If there's any sexism, I haven't seen it. And like most members of minorites (I heard once that there are approximately 1% more men in the world than women), I look. Its as though they concentrate on what each person needs rather than on why each person needs it. I guess I'm saying that I've not gotten the impression in my dojo that anyone has thought "If she was a man, she wouldn't have this or that problem with technique."

And you know, I LOVE to be uke! Call me strange, but I really think uke has the more interesting part. Maybe after I've hit the mat a few hundred more times, I'll think differently, but right now it's the most fun. :D

Suzanne Cooper
10-08-2003, 07:31 PM
I just took a poll of my teenagers and their opinions of being uke and they like it, too. My younger child said it helps her understand what she's doing wrong.

Clayton Kale
10-08-2003, 08:05 PM
Hmmm...I must be training in dojo heaven...
I agree with you. Reading other posts on this and other threads, sheesh. We don't have near the problems or ego clashes that I've read about. Maybe we're lucky 'cuz we're in the south. Whatcha think, Suzanne? ;)

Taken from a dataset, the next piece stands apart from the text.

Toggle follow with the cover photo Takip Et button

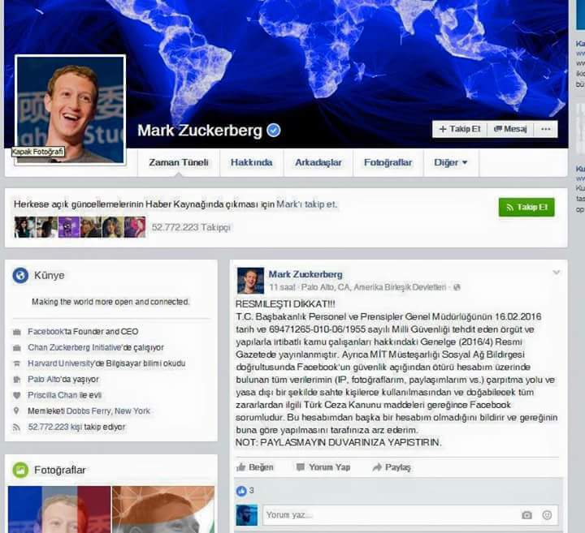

Seriously though, in my dojo, males outnumber females, but we've got several ikkyus, nikyus and sankyus and yonkyus. I have noticed there are many young girls in the kids' classes. I have noticed that a new female student in the adult class usually doesn't stay long... at least since I've been there.... hmmm. Maybe I should wash my gi. :o

Suzanne Cooper
10-08-2003, 08:30 PM
Heeheehee! That could be it, Clayton! ;)

Amassus
10-08-2003, 09:31 PM
Just to add my few cents worth...

On average,our dojo has more males than female. But the ratio would be about 5 females to 7 males on any one night.

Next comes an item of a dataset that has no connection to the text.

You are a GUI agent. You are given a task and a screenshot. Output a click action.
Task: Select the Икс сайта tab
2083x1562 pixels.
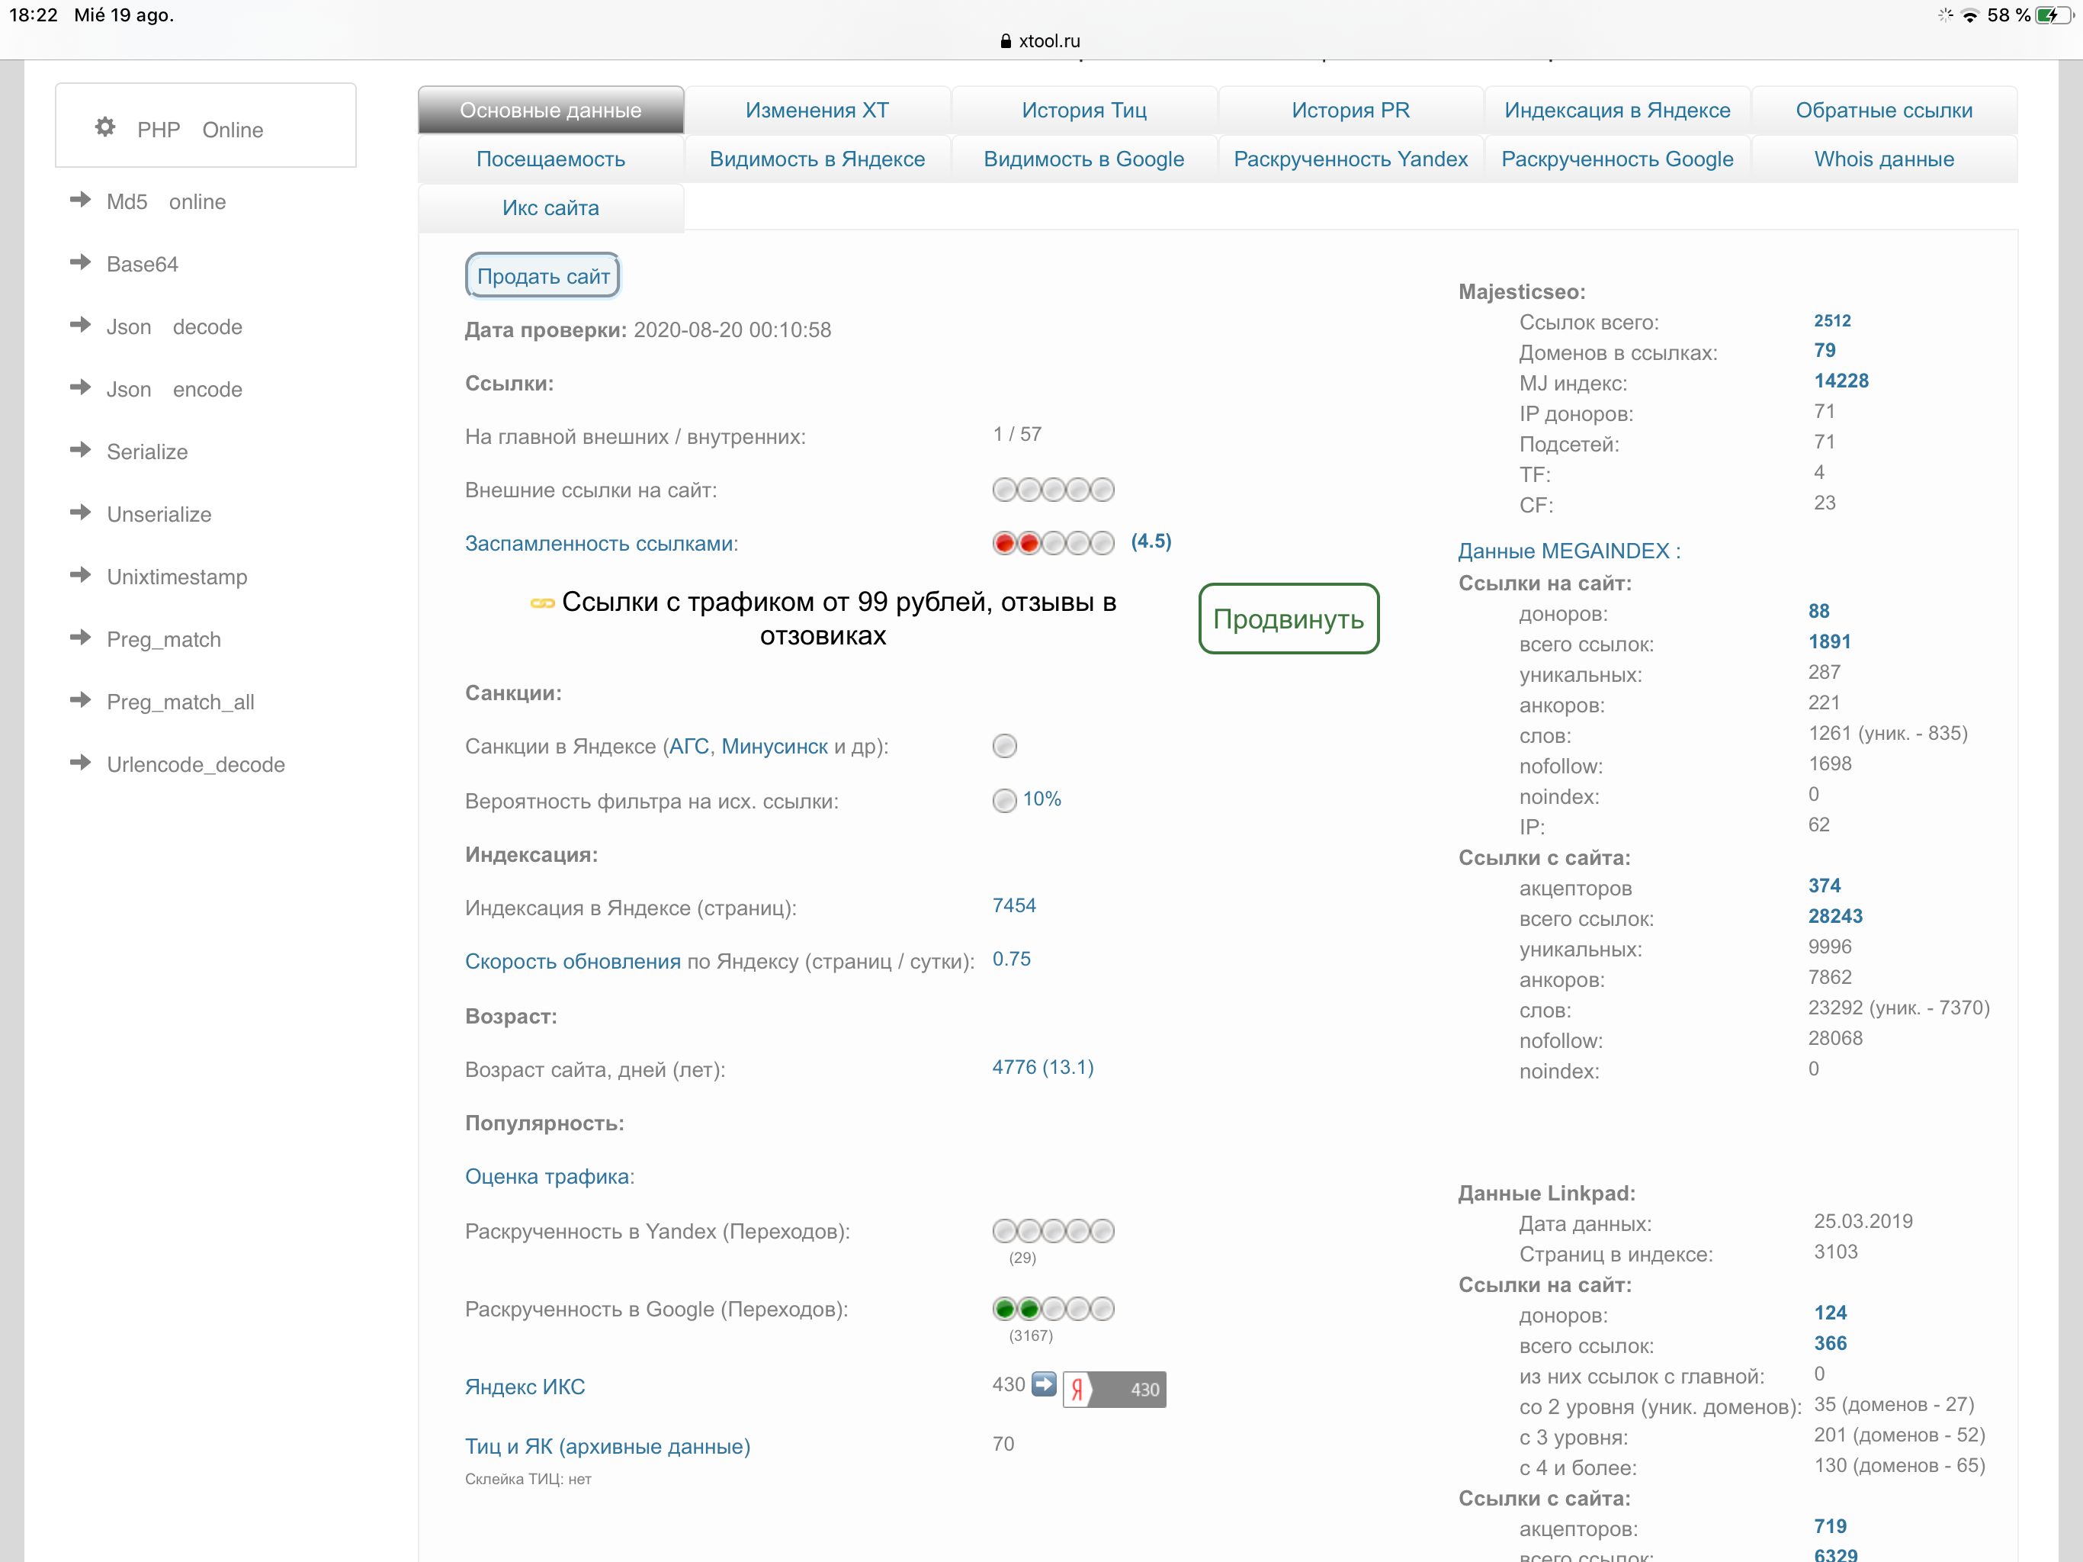point(551,208)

It must be noted that out of the females, only one is shodan, two are 3rd kyu and the rest are beginners.

I must say that our sensei is the reason we have so many women. He is open and friendly, giving a family atmosphere to the club.

I am proud of the club's ability to keep its women members.

As far as martial arts in general, doesn't a thread around here say that drop out rates are high anyway. When you think of how many women even turn up in the first place, compared to men, then its not that strange that there are less that continue on.

YEME
10-09-2003, 12:54 AM
And you know, I LOVE to be uke! Call me strange, but I really think uke has the more interesting part. Maybe after I've hit the mat a few hundred more times, I'll think differently, but right now it's the most fun. :D
DITTO

Amelia Smith
10-09-2003, 06:28 AM
When I started aikido, there was one other woman at the dojo, out of about 8 students in all. I'm back at the same dojo now, and there are 12-20 people who practice regularly-occasionally, including 4-5 women.

Here, and sometimes at other dojos, I've noticed that people have a preference for young men, especially if they're tall. I think this is because they make a nice big sound when they hit the mat - very satisfying - and they also tend to be a little more injury resistant.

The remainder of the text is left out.